Kata-kata Fadhil sore itu, terlihat mampu membangkitkan semangat Najmuddin dan Rony yang sejak semula setia mendengarkannya. Sedangkan bagiku, kata-kata itu membangkitkan sesuatu yang lain. Aku masih ingat betul, kata-kata yang diucapkan Fadhil itu, adalah kata-kata yang di hafalnya dari sebuah tulisan. Tulisan seorang sahabat kami, waktu masih di SMA dulu.
Aku masih terus memandangi Fadhil, Najmuddin dan Rony. Terlihat semangat mereka bertiga, semakin bergelora. Mereka pun melanjutkan perbincangan, masih dengan penuh kesuka-citaan dan keramahan khas anak muda. Rony dan Najmuddin, yang saat itu duduk di kelas Satu SMA, juga mulai banyak bertanya kepada Fadhil.
Meski aku memang bergabung dengan mereka bertiga, sore itu, dengan sengaja aku hanya berdiam diri. Aku hanya terus mengikuti perbincangan mereka. Memperhatikan apa-apa yang mereka bicarakan.
Di pojok dunia, para peneliti percaya bahwa, tidak adanya pelepasan hormon stres dengan tertawa, tidak adanya pemenuhan kebutuhan oksigen yang meningkat karena sel-sel otot jantung yang bergerak cepat, dan bertambahnya kekentalan keping-keping darah, yang kemudian memicu pembekuan darah, bisa menjelaskan bagaimana kemarahan meningkatkan peluang terjadinya serangan jantung. Ketika marah, orang juga jarang yang bisa tertawa karena hormon stres meningkat, detak jantung mengalami percepatan melebihi batas wajar, lalu pemenuhan oksigen terhambat. Itu semua menyebabkan naiknya tekanan darah pada pembuluh nadi, dan oleh karenanya, memperbesar kemungkinan seseorang terkena serangan jantung.
Saat para ahli percaya yang demikian, di pojok rumah orang tuaku yang sederhana, Fadhil, Najmuddin dan Rony, percaya bahwa kemarahan justru akan meningkatkan suatu motivasi yang sangat besar dalam diri seseorang. Orang yang merasa letih, lesu, dan selalu loyo, jadi bersemangat karena kemarahan yang ada dalam dirinya, membakar hati dan pikirannya.

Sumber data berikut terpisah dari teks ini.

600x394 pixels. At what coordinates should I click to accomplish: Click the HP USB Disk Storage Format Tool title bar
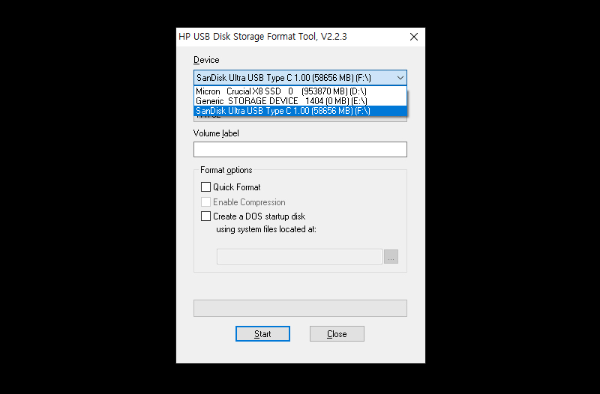click(263, 37)
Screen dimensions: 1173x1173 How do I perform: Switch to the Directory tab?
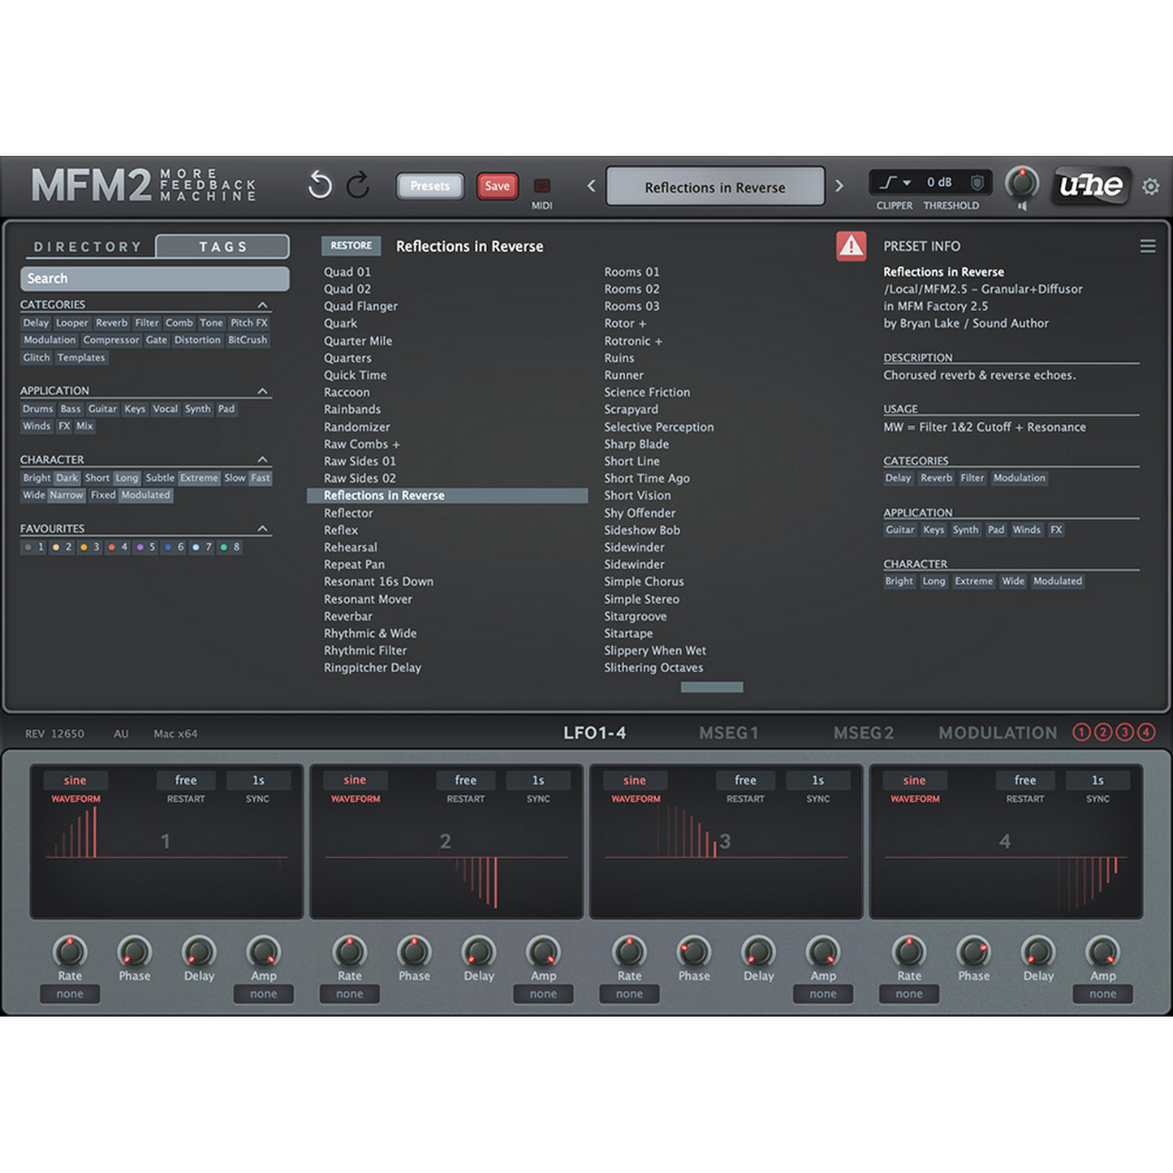click(88, 247)
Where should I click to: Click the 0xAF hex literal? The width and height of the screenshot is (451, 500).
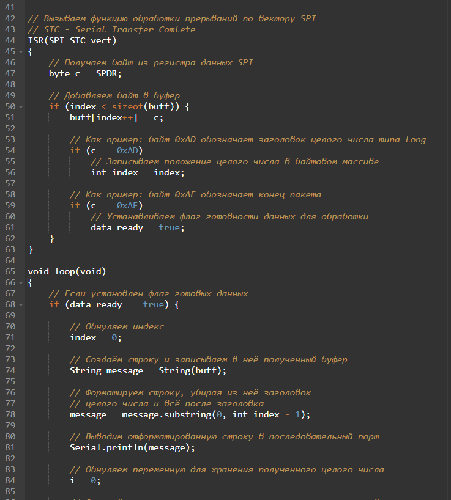pos(127,205)
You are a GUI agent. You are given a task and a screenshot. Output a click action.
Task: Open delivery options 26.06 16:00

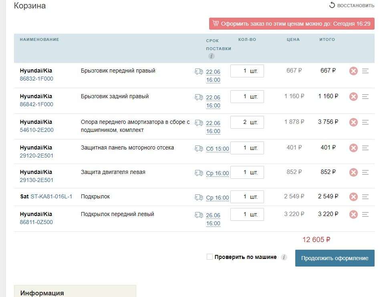pyautogui.click(x=213, y=219)
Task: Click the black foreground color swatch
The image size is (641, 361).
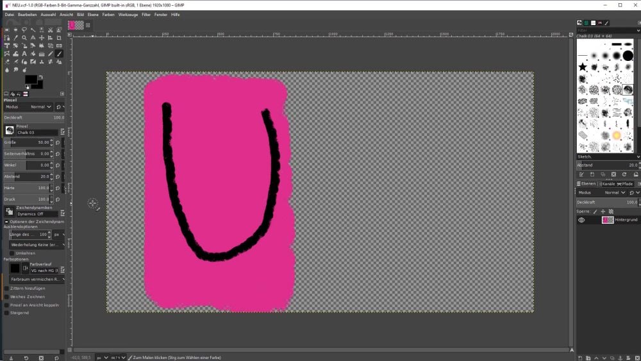Action: click(x=31, y=80)
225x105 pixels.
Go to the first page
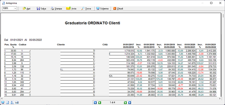click(x=95, y=102)
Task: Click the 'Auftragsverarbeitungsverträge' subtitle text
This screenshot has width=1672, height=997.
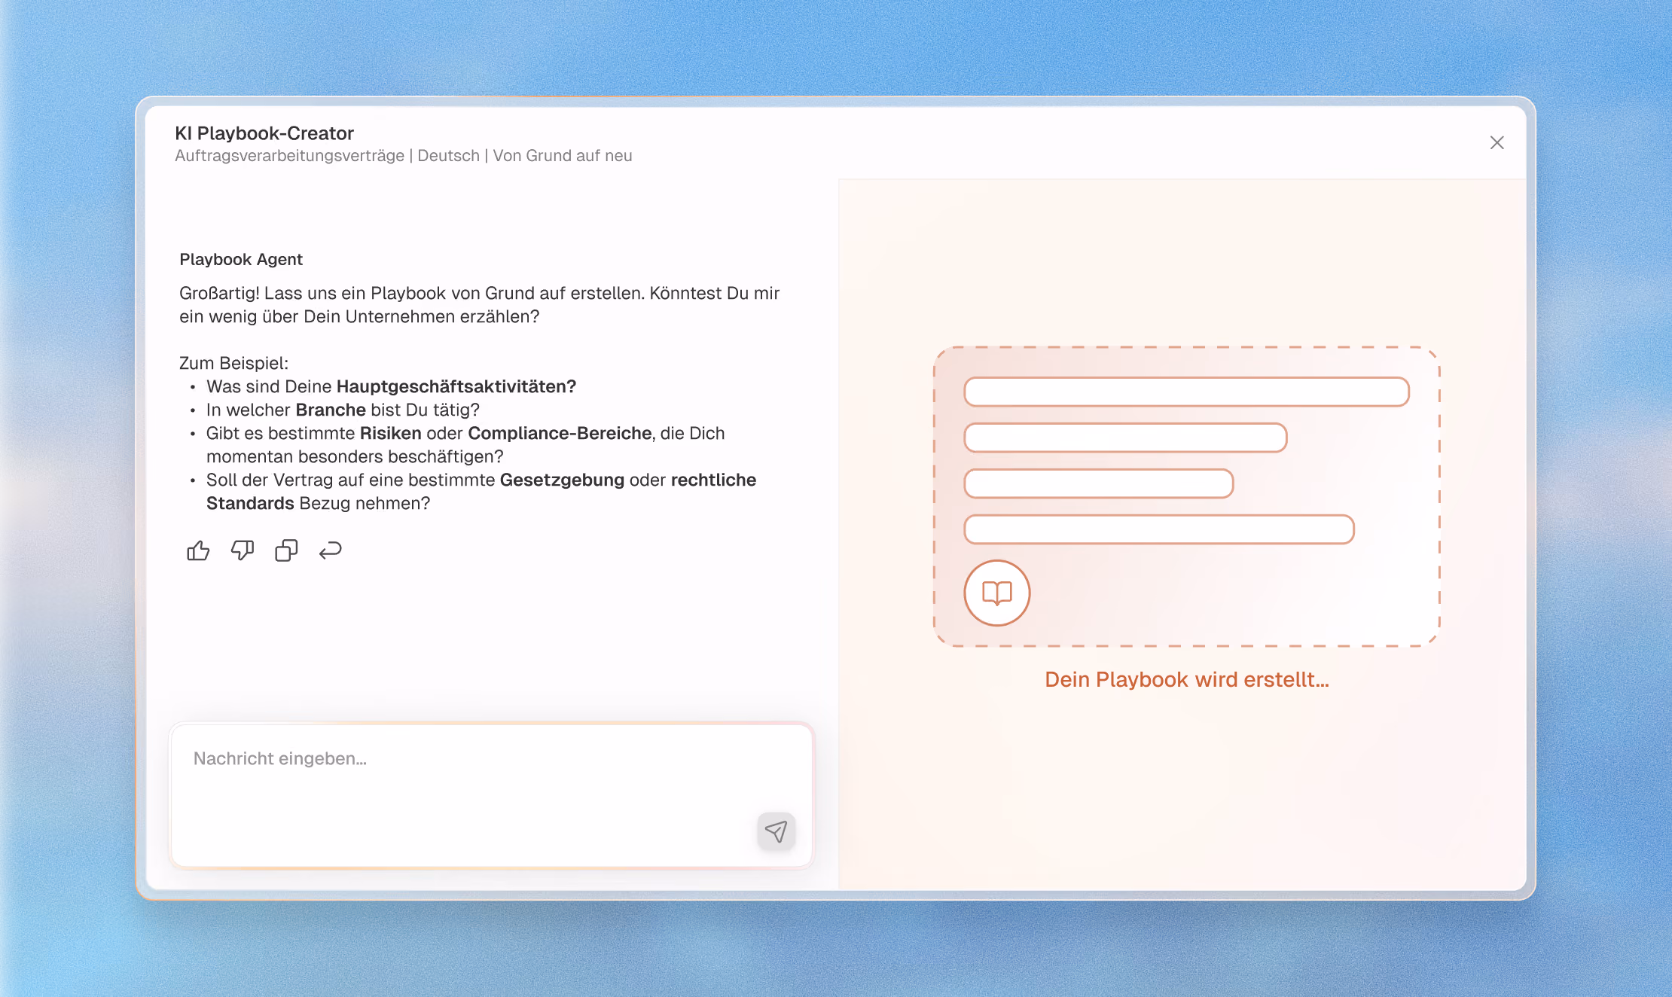Action: point(289,156)
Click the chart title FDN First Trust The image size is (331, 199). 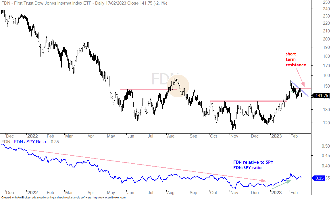(84, 3)
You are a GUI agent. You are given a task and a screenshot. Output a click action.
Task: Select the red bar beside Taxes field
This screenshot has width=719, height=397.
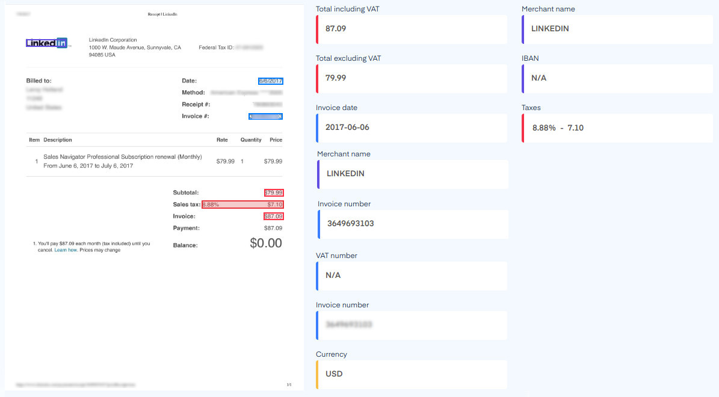[522, 128]
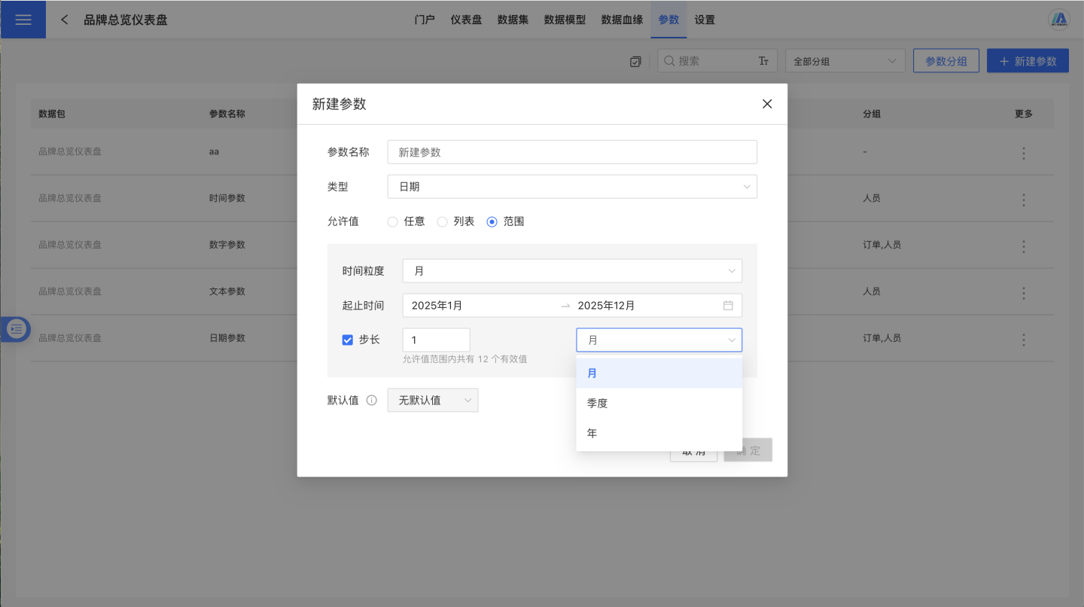Switch to the 数据模型 tab
The image size is (1084, 607).
click(x=565, y=20)
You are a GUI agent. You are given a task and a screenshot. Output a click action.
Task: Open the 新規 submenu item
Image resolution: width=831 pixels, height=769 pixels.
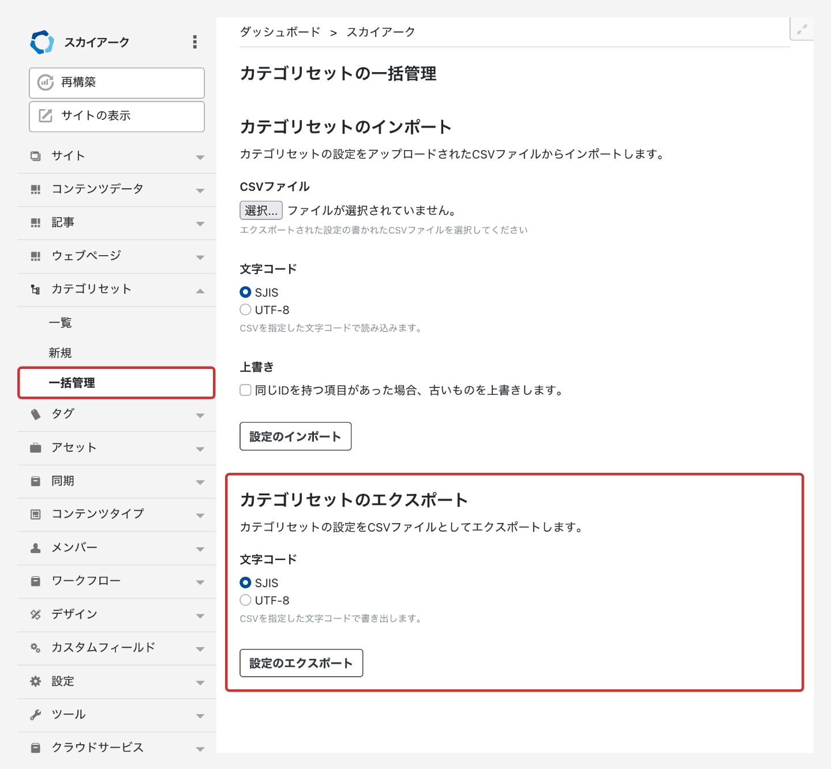coord(61,353)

Menurut mereka bertiga, kemarahan mungkin akan sangat bermanfaat ketika seseorang mampu mengarahkannya. Akan memberikan sebuah hasil berupa tindakan yang lebih efisian, tepat sasaran, dan berpengaruh besar dalam rangka mengatasi suatu permasalahan. Paling tidak, seperti itulah yang kutangkap dari gelora semangat yang ada pada mereka, saat mereka bertiga berbincang-bincang.
*****
Jam delapan, perbincangan itu berakhir.
Najmuddin dan Rony minta ijin menghentikan perbincangan hangat itu. Mereka berdua, kemudian meninggalkan kamarku. Mereka berdua pergi menuju kamar Najmuddin. Katanya, akan mengerjakan sesuatu di kamar Najmuddin.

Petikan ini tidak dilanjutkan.